Generator functions — To Infinity And Beyond

Shlomit Ahituv
Wix Engineering
Published in
6 min readApr 18, 2021

Introduction

You’ve probably encountered this before — you wanted to hold a really big list in memory. After careful consideration, you’ve come to the conclusion that it is either not feasible, since memory is a precious and limited resource, or not even needed since we only need one item at a time.
This is when “Generators” should come into mind.

What are generators?

Generators are functions that create elements of a sequence, one by one.
This gives us the ability to save only one item in memory at a time. This, of course, makes our program much more space-efficient.
Generator functions exist in several popular languages, including Javascript, Python, C# and Ruby.
The implementation is based on the concept of “Lazy Lists”.

One way to represent lazy lists is with the following definition —

A Lazy List is a pair of the current element (indexed i) and a generator function that creates the rest of the list, lazily.

We can define it recursively as —

LazyList(i) = (Element(i), Function(() => LazyList(i+1)))

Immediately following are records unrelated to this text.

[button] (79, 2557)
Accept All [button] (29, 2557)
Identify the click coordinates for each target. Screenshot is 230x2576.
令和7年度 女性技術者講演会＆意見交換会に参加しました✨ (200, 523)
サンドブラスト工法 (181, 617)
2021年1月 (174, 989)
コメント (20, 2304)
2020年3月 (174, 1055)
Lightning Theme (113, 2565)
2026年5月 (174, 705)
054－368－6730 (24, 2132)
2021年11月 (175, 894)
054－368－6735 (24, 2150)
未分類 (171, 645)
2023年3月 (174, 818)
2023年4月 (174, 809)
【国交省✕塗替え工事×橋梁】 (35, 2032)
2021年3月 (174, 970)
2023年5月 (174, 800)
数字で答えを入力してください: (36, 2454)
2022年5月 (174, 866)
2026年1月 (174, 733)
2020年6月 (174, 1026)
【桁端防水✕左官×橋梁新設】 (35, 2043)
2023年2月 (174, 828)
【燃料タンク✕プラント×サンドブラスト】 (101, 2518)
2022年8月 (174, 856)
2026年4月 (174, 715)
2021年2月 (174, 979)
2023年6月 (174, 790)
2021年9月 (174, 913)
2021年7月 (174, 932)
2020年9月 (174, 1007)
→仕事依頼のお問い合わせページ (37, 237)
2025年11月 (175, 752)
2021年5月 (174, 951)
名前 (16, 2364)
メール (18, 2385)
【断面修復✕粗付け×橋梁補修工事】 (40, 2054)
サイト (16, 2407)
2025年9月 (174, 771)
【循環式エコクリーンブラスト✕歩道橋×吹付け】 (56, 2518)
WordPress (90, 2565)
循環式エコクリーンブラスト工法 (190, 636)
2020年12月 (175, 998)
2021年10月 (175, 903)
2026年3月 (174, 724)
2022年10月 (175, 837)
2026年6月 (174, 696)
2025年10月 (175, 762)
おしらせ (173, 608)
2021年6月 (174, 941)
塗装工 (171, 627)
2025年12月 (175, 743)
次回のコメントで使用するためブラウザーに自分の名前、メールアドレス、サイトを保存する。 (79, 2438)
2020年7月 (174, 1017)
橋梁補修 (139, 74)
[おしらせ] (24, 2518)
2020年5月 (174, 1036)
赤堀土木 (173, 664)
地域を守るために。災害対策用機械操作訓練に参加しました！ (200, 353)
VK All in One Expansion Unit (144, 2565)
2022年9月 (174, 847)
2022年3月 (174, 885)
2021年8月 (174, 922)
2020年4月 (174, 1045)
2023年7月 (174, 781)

Let’s assume we have an infinite list of integers, let’s say the prime numbers — 2, 3, 5, 7, 11
This sequence of integers can be represented using a lazy list as —

LazyListPrime(0) = (2, function() => LazyListPrime(1))
LazyListPrime(1) = (3, function() => LazyListPrime(2))
LazyListPrime(2) = (5, function() => LazyListPrime(3))
LazyListPrime(3) = (7, function() => LazyListPrime(4))
LazyListPrime(4) = (11, function() => LazyListPrime(5))

Generally —

LazyListPrime(i) = (Prime(i), function() => LazyListPrime(i+1))

Where Prime(i) is a function that returns the i-th prime number.

Obviously, it’s impossible to create this list and store it in memory, as it is infinite.
So we could create this list using a Generator.

Let’s talk tech

Languages that natively support generators use the yield keyword to implement them.
Such languages, for example, are Javascript, Python, Ruby and C#.
The general idea behind generators is that the state of the executing generator function must be preserved between calls. Different languages implement this differently.
In this part of the article we will focus on generators in Node.JS.

Generators in Node.JS

Generators in Javascript (or Typescript) are defined using the function* keyword. Inside generators we can suspend execution of the function using the yield keyword.
Note: A generator function can also contain a return statement, which will stop the function execution just like a regular function.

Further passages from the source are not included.